Kiev always referred to the forces of the self-proclaimed republics as “Russian and not Ukrainian fighters,” Laughland said. “If you believe that the people on your territory are invaders from a foreign state, which is what Ukraine is saying about the people of the Donbass, then that shows that you are not interested in a political settlement, you do not regard them as your own citizens,” he added.
Zakharchenko’s murder “must show to the whole world what some people may have known … for some time, which is that Ukraine is not interested in a political settlement,” Laughland said. He also said that Poroshenko stated just recently that he is “adamantly opposed”to the idea of Ukraine’s federalization, which effectively means that he is against any autonomy for the eastern Ukrainian regions and is not eager to fulfill the Minsk Agreements.
His words were echoed by Jatras, who said that “if anyone had any doubt that the Minsk process was absolutely dead, this should end all such doubts.” Pavic, meanwhile, said that the murder was apparently “intended to undermine the new impetus given to the Minsk process after the latest Putin-Merkel meeting.”
West ‘invested too much’ in Kiev
However, all these facts are unlikely to change the attitude towards the Ukrainian conflict in the West partly because western countries care more about their own vested interests than the truth, the analysts warned.
The European policymakers “have invested a lot of political capital into saying that Russia has invaded Ukraine in the Donbass,” Laughland said, adding that it is now the official position of the EU. Even if they understand what the real situation is, it will still “take a long time before they change their mind on that,” he warned.
Jatras believes that US and European officials might even pledge increased support to Ukraine, playing right into the hands of Kiev that wants to “ensure that there is no rapprochement between Washington and Moscow” and sees “anything that cranks up tensions further as beneficial.”
This incident benefits all “foreign actors interested in keeping Russo-Ukrainian tensions high, headed by the US deep state, the liberal-interventionist leadership of NATO” and even the UK, which has been waging a reckless anti-Russian campaign for quite some time by now, Pavic said.
The West will eventually attempt to pin the blame for Zakharchenko’s murder on some local actors or frame it as a result of some sort of internal power struggle, the analyst predicted. He went on to say that this incident could also “boost Poroshenko’s standing with the promoters of the hysterical anti-Russian campaign in the US, many of whom will be present at John McCain’s funeral, which Poroshenko is scheduled to attend.”

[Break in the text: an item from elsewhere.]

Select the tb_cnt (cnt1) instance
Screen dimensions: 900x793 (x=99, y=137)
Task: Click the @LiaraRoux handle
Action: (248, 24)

Mainstream media is, meanwhile, likely to downplay the whole issue or even simply ignore it, Laughland said, warning that this murder could have disastrous consequences for the situation in the region. “This assassination could potentially destroy every possibility of a political settlement and we will be back to the worst period of the Ukrainian conflict. It will destroy the political process,” he said.